AVIF encodes much more slowly because its compression algorithm is derived from the AV1 video codec, which is computationally heavy. The same photo might take 5 to 10 seconds to encode, or longer if you crank up the quality settings. This is why AVIF shines for content you encode once and serve millions of times (think CDN-hosted hero images) but is less practical for dynamic user-uploaded content where every file needs fast processing.
How They Compare on Decoding Speed
Both formats decode almost as fast as JPG on modern devices. On older phones, AVIF can take slightly longer to render, but the difference is imperceptible for single images and only noticeable on image-heavy pages with dozens of them.

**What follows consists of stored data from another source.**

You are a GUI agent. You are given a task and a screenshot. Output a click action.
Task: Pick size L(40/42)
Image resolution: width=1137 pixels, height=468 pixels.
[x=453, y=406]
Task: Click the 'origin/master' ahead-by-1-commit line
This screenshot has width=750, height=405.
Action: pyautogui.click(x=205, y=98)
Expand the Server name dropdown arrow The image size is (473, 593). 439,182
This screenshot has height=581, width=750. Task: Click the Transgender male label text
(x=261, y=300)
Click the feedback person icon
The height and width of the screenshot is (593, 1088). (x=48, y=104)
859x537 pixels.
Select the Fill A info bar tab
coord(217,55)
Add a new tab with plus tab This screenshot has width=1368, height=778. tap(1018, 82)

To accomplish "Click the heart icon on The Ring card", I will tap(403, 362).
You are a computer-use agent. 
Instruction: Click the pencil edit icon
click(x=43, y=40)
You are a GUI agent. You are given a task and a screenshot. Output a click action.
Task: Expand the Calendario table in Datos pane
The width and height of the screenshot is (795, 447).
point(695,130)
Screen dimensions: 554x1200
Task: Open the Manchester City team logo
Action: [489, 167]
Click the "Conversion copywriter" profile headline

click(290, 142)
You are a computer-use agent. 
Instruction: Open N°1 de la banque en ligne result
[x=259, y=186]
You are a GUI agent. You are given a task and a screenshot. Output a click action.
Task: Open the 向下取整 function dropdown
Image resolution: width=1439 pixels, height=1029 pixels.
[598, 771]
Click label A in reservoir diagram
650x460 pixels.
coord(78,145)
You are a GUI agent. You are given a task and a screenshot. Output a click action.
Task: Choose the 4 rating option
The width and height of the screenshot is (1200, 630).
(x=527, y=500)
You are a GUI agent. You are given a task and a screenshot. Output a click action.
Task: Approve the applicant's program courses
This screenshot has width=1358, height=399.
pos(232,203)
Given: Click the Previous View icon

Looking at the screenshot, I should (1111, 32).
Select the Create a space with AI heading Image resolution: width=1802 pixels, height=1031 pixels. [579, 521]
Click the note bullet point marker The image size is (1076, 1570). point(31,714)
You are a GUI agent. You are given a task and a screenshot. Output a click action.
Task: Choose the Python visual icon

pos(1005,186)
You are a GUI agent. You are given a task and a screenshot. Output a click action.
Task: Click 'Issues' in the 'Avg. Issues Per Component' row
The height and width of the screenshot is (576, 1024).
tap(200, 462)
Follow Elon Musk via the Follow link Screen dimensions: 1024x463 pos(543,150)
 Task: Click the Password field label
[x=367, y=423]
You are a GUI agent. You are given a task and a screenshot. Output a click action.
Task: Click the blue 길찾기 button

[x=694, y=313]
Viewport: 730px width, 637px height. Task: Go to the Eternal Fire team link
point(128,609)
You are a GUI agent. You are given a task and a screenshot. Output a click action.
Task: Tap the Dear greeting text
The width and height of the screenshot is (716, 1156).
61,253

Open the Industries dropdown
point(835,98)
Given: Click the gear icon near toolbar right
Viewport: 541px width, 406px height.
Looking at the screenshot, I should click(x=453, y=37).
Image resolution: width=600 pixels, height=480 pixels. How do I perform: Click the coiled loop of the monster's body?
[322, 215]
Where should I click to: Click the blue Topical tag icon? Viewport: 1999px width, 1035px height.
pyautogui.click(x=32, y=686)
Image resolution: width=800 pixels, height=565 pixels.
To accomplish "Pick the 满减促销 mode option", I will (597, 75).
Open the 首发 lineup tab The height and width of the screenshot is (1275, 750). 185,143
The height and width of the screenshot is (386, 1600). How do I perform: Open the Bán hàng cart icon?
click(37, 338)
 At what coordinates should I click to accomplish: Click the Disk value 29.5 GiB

A Practical Decision Framework
Use WebP if: - You want broad browser support with minimal hassle - You are processing many images quickly (bulk conversion, user uploads) - You need a balance of good compression and fast encoding - Your team is not ready to set up dual-format fallbacks
Use AVIF if: - You want maximum compression for hero images and photography - You are willing to maintain a WebP or JPG fallback for older browsers - You have time to encode once and serve many times - Every kilobyte matters (high-traffic sites, mobile-first audiences)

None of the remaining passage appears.